To answer another part of your question about how to move data to align it for PMOVSX :
In Sandybridge and later, using PMOVSXBQ from RAM is probably good. On earlier processors that cannot handle two loads per cycle, each time loading 16B of mask data and moving them 2 bytes using PSRLDQ xmm1, 2 , 2 bytes of mask data will be placed in the lower 2 bytes of the register, Or maybe PUNPCKHQDQ or PSHUFD to get two chains of dependencies, moving high 64 to low 64 of another register. You will need to check which port is used for this command (shift versus shuffle / fetch) and see which conflicts are less with PMOVSX and ADDPD .
punpck and PSHUFD use p1 / p5 on SnB, so PMOVSX . ADDPD can only work on p1. andpd can only work on p5. Hmm, maybe PAND will be better, since it can work on p0 (and p1 / p5). Otherwise, nothing in the loop will use execution port 0. If there is a latency restriction for transferring data from integer to fp domains, this is inevitable if we use PMOVSX , as this will result in mask data in the int domain. Better to use more batteries to make the cycle longer than the longest chain of dependencies. But keep it under 28 feet or so to fit in the loop buffer to make sure that 4 loops can pass as a loop.

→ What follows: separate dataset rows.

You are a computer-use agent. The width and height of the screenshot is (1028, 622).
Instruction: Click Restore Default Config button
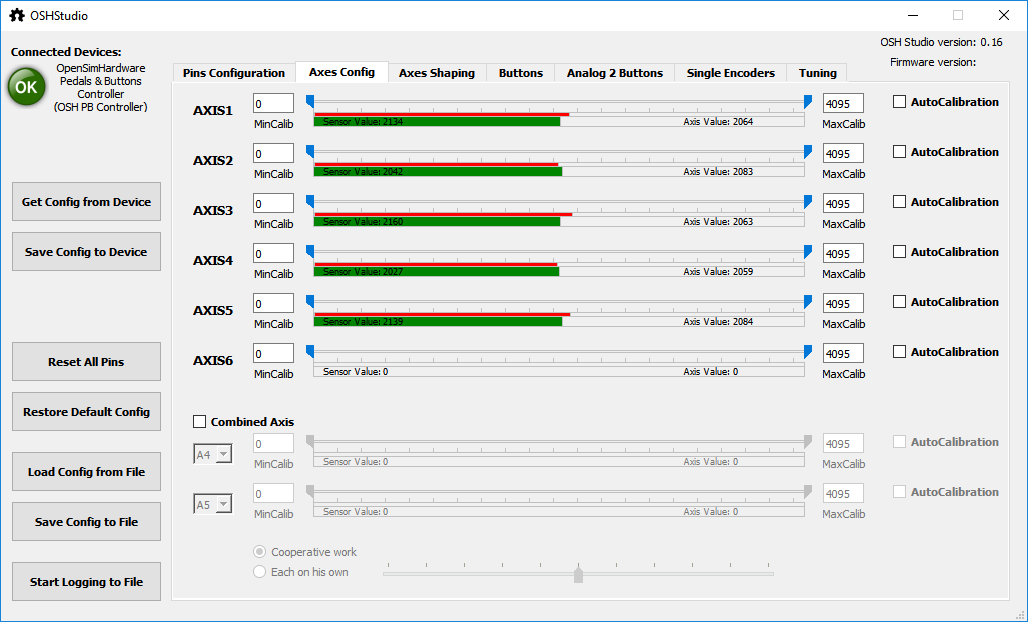86,412
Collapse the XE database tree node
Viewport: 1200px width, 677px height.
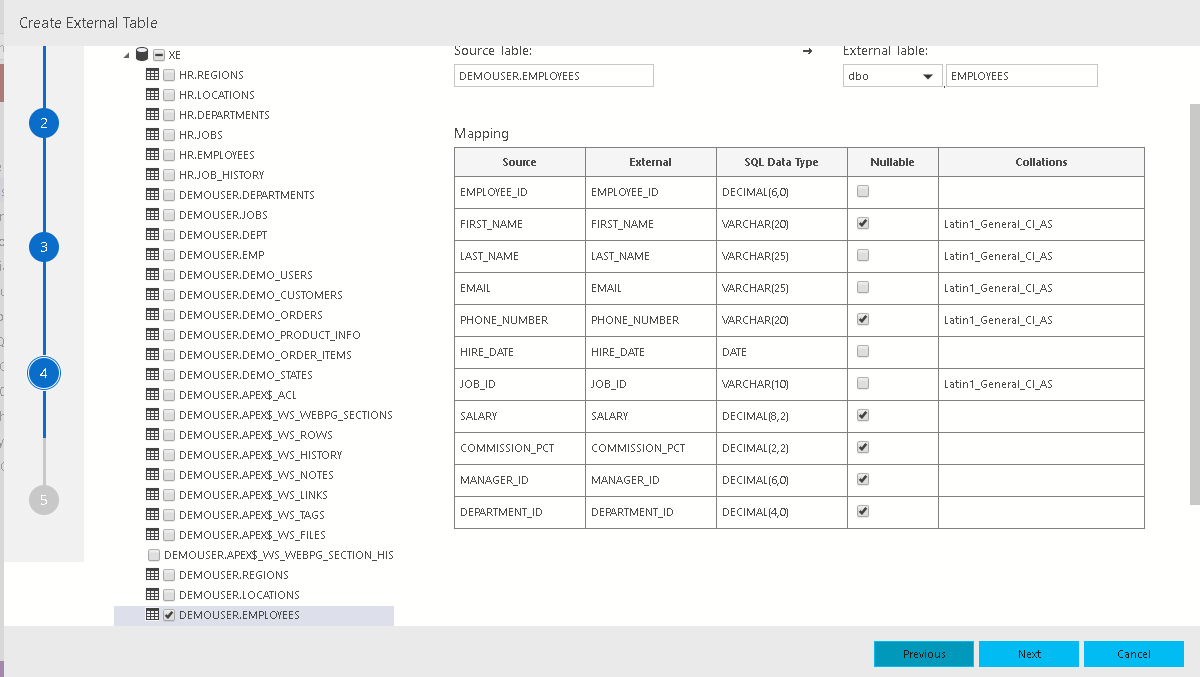tap(126, 55)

And one more thing about optimizing everything: Loop alignment is not really required, since on nehalem and later it will fit into the loop buffer.
You should expand the cycle to 2 or 4, because Intel Prewell Haswell processors do not have enough execution units to process all 4 (smooth) uops in one cycle. (3 vectors and one fusible add / jl . Two loads merge with the vector they enter.) Sandybridge and later can perform both loads in each cycle, so one iteration per cycle is possible, with the exception of overhead per cycle.
Oh, ADDPD has a 3-cycle delay. Therefore, you need to deploy and use multiple batteries to avoid the problem chain associated with the cycle, which is the bottleneck. Probably turns around 4, and then sums up 4 batteries at the end. You will have to do this in the source code even using the built-in functions, since this will change the order of operations for FP math, so the compiler may not want to do this when deploying.
Thus, each cycle with a reversal cycle will occupy 4 clock cycles, plus 1 uop for the cycle overhead. On Nehalem, where you have a tiny cache cache, but not a cache cache, deployment can mean that you should start to take care of the decoder bandwidth. However, on a pre-sandy bridge, one load on the watch is likely to be a bottleneck.
For decoder bandwidth, you can probably use ANDPS instead of andpd , which requires one byte to encode. IDK if that helps.
Extending this for 256b ymm registers will require AVX2 for the simplest implementation (for VPMOVSXBQ ymm ). You can get acceleration on AVX-only by running two VPMOVSXBQ xmm and combining them with VINSERTF128 or something else.